With the cold weather arriving in just a few months, you need to think about what wines will become a part of your daily rotation. Winter dinners are usually filled with hearty foods to keep the body and soul warm. Therefore, you need big, hearty, red wines to go along with the big, hearty foods that you will be preparing. The days of white wine and barbecue are over. Hearty beef stew and Cabernet Sauvignon is what will be on your table now. Here are four of the best winter wines.
1. Cabernet Sauvignon
Cabernet Sauvignon is often referred to as the “king of the reds.” It is a very fruit wine, with much more tannins that lighter reds. Cabernet Sauvignon usually have a dark fruit flavor, such as plum, blackberry, cassis, or boysenberry. Cabernet Sauvignons are usually fermented in oak, leaving flavors of dill, caramel, coffee, and vanilla. A common winter food to pair with this one is a big piece of steak. Any cut of beef will work, but I would recommend a good filet mignon to go with your Cabernet.
Syrah is another good choice for the cold winter months. While many people don’t like it do to the fact that it is so flavorful, it may fit in your winter wine repertoire quite well. With origins in the Rhone Valley of France, Syrah wines have notes of smoke, coffee, cured meats, and blueberries. This flavorful wine requires flavorful food. Some common pairings are lamb (lamb riblets or leg of lamb), and Shitake mushrooms mixed with thyme.
There are many different styles of Zinfandel that pair with many different types of winter foods. Use a lighter style Zinfandel with more savory dishes.
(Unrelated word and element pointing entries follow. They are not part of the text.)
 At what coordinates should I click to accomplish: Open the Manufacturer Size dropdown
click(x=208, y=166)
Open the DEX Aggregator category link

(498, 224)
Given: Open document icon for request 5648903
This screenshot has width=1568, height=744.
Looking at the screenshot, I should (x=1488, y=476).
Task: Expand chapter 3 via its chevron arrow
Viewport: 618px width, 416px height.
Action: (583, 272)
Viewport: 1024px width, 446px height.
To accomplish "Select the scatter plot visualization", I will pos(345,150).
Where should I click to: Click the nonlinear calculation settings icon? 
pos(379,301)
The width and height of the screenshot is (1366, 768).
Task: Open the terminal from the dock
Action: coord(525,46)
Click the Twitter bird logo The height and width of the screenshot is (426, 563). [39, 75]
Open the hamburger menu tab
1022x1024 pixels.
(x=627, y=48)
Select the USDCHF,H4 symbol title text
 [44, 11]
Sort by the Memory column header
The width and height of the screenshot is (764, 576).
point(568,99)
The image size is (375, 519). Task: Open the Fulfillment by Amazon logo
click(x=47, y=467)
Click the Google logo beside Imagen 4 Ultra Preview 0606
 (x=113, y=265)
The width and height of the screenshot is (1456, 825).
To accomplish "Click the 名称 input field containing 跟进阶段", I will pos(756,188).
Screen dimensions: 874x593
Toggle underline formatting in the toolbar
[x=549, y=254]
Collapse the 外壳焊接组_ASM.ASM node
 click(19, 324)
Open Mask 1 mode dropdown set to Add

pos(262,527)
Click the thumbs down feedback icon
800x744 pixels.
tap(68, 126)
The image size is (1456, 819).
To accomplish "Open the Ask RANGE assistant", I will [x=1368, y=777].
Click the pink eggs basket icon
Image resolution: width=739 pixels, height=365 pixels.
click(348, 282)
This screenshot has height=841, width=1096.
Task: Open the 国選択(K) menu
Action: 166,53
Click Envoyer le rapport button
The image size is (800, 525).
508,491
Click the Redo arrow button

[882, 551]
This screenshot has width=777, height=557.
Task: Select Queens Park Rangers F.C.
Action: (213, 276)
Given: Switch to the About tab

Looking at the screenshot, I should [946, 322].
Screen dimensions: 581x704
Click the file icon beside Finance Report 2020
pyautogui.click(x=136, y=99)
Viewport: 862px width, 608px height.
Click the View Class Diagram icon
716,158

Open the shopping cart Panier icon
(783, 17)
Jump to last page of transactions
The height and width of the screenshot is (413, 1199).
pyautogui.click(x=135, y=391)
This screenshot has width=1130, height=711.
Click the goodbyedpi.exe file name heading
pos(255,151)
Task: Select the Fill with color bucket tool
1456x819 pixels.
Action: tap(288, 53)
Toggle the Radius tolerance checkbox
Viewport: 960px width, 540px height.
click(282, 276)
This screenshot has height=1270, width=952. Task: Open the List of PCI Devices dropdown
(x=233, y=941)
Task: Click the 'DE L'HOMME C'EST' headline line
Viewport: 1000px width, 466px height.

The lower alcohol content of the lighter Zinfandel wines will pair nicely with a wide variety of different winter foods. It especially pairs well with Italian cuisine, such as meatballs, spaghetti, or any dish that uses parmesan. Sweeter Zinfandels pair well with chocolate and cheese.
4. Petite Sirah
Petite Sirah is probably one of the best winter wines out there. Petite Sirah is a very big, dark, rich red wine. It is full of tannins, meaning it requires big food. The wine is so dark that it seems that somebody has mixed your wine with squid ink and put it in your glass. Pair this wine with your best beef stew recipe.